Francisco de Goya, The Miracle of St. Anthony, 1798, oil on canvas, Purchased with funds contributed through the generosity of Mrs. Alan M. Scaife and family

Francisco de Goya & Ludwig van Beethoven
Fri., Jan. 21 | Sun., Jan. 23

“Fantasy, abandoned by reason, produces impossible monsters; united with it, she is the mother of the arts and the origin of marvels.”

Francisco de Goya from Los Caprichos, 1799

Carnegie Museum of Art is delighted to bring you artwork from our collection whose stories and themes connect with the sounds you will hear from the Pittsburgh Symphony Orchestra. We hope you enjoy experiencing this work of art alongside the performance.

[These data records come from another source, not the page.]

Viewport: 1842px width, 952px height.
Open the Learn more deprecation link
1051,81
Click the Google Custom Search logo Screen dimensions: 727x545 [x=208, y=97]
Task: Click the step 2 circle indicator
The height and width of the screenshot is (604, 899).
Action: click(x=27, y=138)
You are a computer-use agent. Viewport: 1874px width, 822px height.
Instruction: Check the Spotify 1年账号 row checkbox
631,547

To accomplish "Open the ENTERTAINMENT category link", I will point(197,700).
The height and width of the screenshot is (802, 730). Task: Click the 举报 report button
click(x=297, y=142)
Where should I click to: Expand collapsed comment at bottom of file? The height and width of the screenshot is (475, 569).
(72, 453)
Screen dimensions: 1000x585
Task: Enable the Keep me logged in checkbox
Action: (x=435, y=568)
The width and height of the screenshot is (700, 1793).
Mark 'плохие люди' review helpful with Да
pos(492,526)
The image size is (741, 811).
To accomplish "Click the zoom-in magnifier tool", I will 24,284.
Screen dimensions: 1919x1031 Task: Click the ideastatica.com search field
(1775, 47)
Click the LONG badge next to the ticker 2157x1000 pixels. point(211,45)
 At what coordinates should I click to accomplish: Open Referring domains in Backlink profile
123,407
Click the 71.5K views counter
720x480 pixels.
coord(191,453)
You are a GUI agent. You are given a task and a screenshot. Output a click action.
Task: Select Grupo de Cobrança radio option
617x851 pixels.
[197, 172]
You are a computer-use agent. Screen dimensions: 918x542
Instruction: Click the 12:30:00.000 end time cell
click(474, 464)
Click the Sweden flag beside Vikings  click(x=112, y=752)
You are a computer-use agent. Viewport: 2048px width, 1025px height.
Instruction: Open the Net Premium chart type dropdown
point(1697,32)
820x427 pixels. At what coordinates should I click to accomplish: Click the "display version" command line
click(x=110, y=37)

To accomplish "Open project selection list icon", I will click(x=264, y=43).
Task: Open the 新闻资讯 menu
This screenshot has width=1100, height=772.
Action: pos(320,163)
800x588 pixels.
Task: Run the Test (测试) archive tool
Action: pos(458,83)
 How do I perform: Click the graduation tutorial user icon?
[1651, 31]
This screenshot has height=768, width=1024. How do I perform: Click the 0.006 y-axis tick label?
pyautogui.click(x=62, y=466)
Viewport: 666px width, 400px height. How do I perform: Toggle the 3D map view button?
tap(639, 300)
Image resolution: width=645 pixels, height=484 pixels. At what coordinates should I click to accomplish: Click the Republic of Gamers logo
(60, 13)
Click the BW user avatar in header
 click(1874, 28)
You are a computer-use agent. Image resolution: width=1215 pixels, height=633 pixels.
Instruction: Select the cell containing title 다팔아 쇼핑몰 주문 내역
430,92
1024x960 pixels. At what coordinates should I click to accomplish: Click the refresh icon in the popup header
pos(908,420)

Despite not knowing each other, Spanish artist Francisco de Goya and German composer Ludwig van Beethoven were connected by the marvels they created and the challenges they endured in their lives. Napoleon’s campaigns impacted Beethoven as he ushered in the Romantic era in music while Goya responded with expressionistic views of war. Their experiences of deafness lead to increased isolation yet immense periods of creativity including some of these Opus selections. Goya’s remains are entombed at the chapel of San Antonio de la Florida, Madrid, where the monumental fresco of The Miracle of St. Anthony graces the cupola.

Learn more about the Pittsburgh Symphony Orchestra.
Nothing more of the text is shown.